[Stored dataset items]
------------------------

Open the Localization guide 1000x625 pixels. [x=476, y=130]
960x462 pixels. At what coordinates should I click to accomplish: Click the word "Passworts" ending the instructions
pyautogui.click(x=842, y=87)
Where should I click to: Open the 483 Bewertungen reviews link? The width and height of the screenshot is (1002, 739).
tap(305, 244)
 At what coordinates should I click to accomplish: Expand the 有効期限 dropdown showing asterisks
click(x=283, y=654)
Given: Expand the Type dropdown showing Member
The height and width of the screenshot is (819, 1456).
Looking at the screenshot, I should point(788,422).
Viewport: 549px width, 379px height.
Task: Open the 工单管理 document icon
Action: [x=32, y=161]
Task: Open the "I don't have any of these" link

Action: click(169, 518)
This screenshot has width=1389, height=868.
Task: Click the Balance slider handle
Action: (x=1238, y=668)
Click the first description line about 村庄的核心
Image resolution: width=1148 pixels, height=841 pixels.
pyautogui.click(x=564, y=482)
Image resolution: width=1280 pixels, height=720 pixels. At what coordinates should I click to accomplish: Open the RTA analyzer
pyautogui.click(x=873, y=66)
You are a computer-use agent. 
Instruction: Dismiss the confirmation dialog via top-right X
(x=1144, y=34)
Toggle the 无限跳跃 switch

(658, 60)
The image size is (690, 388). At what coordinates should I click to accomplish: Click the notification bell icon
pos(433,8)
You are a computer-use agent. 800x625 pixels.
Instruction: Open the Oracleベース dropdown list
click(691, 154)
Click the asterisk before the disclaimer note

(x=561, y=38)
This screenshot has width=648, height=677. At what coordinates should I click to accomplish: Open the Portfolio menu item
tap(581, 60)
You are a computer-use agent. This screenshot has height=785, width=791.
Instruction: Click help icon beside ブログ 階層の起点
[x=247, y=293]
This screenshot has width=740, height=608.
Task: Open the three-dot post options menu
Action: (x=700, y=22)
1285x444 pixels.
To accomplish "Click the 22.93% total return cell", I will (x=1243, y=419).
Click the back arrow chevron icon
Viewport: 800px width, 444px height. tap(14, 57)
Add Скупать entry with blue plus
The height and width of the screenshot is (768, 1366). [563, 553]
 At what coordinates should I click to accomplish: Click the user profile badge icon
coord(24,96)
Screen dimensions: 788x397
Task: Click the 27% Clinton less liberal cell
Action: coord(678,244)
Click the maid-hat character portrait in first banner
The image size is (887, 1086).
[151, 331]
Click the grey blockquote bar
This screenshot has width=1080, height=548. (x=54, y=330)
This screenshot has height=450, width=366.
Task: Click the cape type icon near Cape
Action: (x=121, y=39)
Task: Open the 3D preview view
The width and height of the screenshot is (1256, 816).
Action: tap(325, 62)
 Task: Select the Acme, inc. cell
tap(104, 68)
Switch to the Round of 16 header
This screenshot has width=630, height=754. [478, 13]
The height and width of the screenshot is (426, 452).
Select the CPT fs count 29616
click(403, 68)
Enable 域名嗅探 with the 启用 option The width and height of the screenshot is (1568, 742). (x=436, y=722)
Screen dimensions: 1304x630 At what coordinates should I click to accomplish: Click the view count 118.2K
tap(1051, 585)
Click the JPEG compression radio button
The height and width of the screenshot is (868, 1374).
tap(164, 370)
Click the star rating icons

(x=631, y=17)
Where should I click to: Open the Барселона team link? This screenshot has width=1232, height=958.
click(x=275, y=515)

------------------------

### How to complete this task
This calls for repeating all of the records, character for character.

### Finished exercise
Open the Localization guide 1000x625 pixels. [x=476, y=130]
960x462 pixels. At what coordinates should I click to accomplish: Click the word "Passworts" ending the instructions
pyautogui.click(x=842, y=87)
Where should I click to: Open the 483 Bewertungen reviews link? The width and height of the screenshot is (1002, 739).
tap(305, 244)
 At what coordinates should I click to accomplish: Expand the 有効期限 dropdown showing asterisks
click(x=283, y=654)
Given: Expand the Type dropdown showing Member
The height and width of the screenshot is (819, 1456).
Looking at the screenshot, I should point(788,422).
Viewport: 549px width, 379px height.
Task: Open the 工单管理 document icon
Action: [x=32, y=161]
Task: Open the "I don't have any of these" link

Action: click(169, 518)
This screenshot has width=1389, height=868.
Task: Click the Balance slider handle
Action: (x=1238, y=668)
Click the first description line about 村庄的核心
Image resolution: width=1148 pixels, height=841 pixels.
pyautogui.click(x=564, y=482)
Image resolution: width=1280 pixels, height=720 pixels. At what coordinates should I click to accomplish: Open the RTA analyzer
pyautogui.click(x=873, y=66)
You are a computer-use agent. 
Instruction: Dismiss the confirmation dialog via top-right X
(x=1144, y=34)
Toggle the 无限跳跃 switch

(658, 60)
The image size is (690, 388). At what coordinates should I click to accomplish: Click the notification bell icon
pos(433,8)
You are a computer-use agent. 800x625 pixels.
Instruction: Open the Oracleベース dropdown list
click(691, 154)
Click the asterisk before the disclaimer note

(x=561, y=38)
This screenshot has width=648, height=677. At what coordinates should I click to accomplish: Open the Portfolio menu item
tap(581, 60)
You are a computer-use agent. This screenshot has height=785, width=791.
Instruction: Click help icon beside ブログ 階層の起点
[x=247, y=293]
This screenshot has width=740, height=608.
Task: Open the three-dot post options menu
Action: (x=700, y=22)
1285x444 pixels.
To accomplish "Click the 22.93% total return cell", I will (x=1243, y=419).
Click the back arrow chevron icon
Viewport: 800px width, 444px height. tap(14, 57)
Add Скупать entry with blue plus
The height and width of the screenshot is (768, 1366). [563, 553]
 At what coordinates should I click to accomplish: Click the user profile badge icon
coord(24,96)
Screen dimensions: 788x397
Task: Click the 27% Clinton less liberal cell
Action: coord(678,244)
Click the maid-hat character portrait in first banner
The image size is (887, 1086).
[151, 331]
Click the grey blockquote bar
This screenshot has width=1080, height=548. (x=54, y=330)
This screenshot has height=450, width=366.
Task: Click the cape type icon near Cape
Action: (x=121, y=39)
Task: Open the 3D preview view
The width and height of the screenshot is (1256, 816).
Action: tap(325, 62)
 Task: Select the Acme, inc. cell
tap(104, 68)
Switch to the Round of 16 header
This screenshot has width=630, height=754. [478, 13]
The height and width of the screenshot is (426, 452).
Select the CPT fs count 29616
click(403, 68)
Enable 域名嗅探 with the 启用 option The width and height of the screenshot is (1568, 742). (x=436, y=722)
Screen dimensions: 1304x630 At what coordinates should I click to accomplish: Click the view count 118.2K
tap(1051, 585)
Click the JPEG compression radio button
The height and width of the screenshot is (868, 1374).
tap(164, 370)
Click the star rating icons

(x=631, y=17)
Where should I click to: Open the Барселона team link? This screenshot has width=1232, height=958.
click(x=275, y=515)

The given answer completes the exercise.